On Tower objects to paying any of these costs at all on the basis that the claims and associated costs schedules were submitted to the Tribunal and served on On Tower on 23 April 2022, the Sunday before commencement of the hearing on 25 April. We are not moved by this complaint. On Tower was well aware that a claim would be made and will have been unsurprised by receiving it; its representatives did not have to make any submissions in response until after the hearing and then had several days in which to produce very brief submissions. On Tower has not been disadvantaged by the late submission of costs.
On Tower also objects to the level of fees claimed. It is concerned that transaction costs may eclipse rents, and that the costs allowed by the Tribunal will be relied upon to inflate expenses sought in consensual transactions. It is also concerned that too many fee earners are shown (in the costs schedules) to have been involved in the transactions, including some litigators, and that therefore there may be duplication of work and the accidental inclusion of litigation expenses.
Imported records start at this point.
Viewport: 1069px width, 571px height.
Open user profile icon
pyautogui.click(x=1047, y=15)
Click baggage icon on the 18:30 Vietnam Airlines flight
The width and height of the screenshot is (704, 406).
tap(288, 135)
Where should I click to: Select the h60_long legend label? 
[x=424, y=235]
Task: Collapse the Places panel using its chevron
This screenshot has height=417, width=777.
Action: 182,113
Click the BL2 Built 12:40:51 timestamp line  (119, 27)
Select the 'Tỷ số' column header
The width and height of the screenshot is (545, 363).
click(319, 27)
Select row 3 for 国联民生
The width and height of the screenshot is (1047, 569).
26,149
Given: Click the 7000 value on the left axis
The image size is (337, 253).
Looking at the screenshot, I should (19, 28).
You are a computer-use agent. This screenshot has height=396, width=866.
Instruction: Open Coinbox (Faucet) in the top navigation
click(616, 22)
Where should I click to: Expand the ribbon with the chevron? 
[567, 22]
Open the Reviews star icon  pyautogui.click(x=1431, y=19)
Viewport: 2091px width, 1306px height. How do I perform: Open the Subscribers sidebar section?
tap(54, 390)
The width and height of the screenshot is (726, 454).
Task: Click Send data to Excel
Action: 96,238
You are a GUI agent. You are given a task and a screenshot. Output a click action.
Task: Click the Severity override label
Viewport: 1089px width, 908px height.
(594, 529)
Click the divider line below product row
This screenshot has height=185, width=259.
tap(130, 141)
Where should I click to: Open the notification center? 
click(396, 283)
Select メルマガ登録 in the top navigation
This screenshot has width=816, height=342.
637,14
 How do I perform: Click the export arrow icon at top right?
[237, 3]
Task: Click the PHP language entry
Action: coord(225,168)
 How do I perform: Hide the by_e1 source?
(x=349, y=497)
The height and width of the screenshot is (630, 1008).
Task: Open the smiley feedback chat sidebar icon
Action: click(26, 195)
These were never going to be inexpensive transactions, in view of the number of terms that the parties had to negotiate and of the fact that both parties regarded the health and safety terms as issues of principle. As is pointed out for APW the complexity is seen by the number of colours on the travelling drafts; these were not three matching leases and none of them was simple. We accept the transaction costs as claimed, and we point out that there is no reason for them to be matched in less complex deals where the parties are able to reach agreement. We do not think that the costs claimed are likely to have been inaccurate (there is no reason to think for example that they include litigation costs, since the vast majority of the costs claimed relate to a single fee-earner who is not a litigator). Nor do we think that the costs are unreasonable in light of the number of issues involved. We allow the transaction costs as claimed.
Judge Elizabeth Cooke Mark Higgin FRICS
17 June 2022
Right of appeal
Any party has a right of appeal to the Court of Appeal on any point of law arising from this decision. The right of appeal may be exercised only with permission. An application for permission to appeal to the Court of Appeal must be sent or delivered to the Tribunal so that it is received within 1 month after the date on which this decision is sent to the parties (unless an application for costs is made within 14 days of the decision being sent to the parties, in which case an application for permission to appeal must be made within 1 month of the date on which the Tribunal’s decision on costs is sent to the parties). An application for permission to appeal must identify the decision of the Tribunal to which it relates, identify the alleged error or errors of law in the decision, and state the result the party making the application is seeking. If the Tribunal refuses permission to appeal a further application may then be made to the Court of Appeal for permission.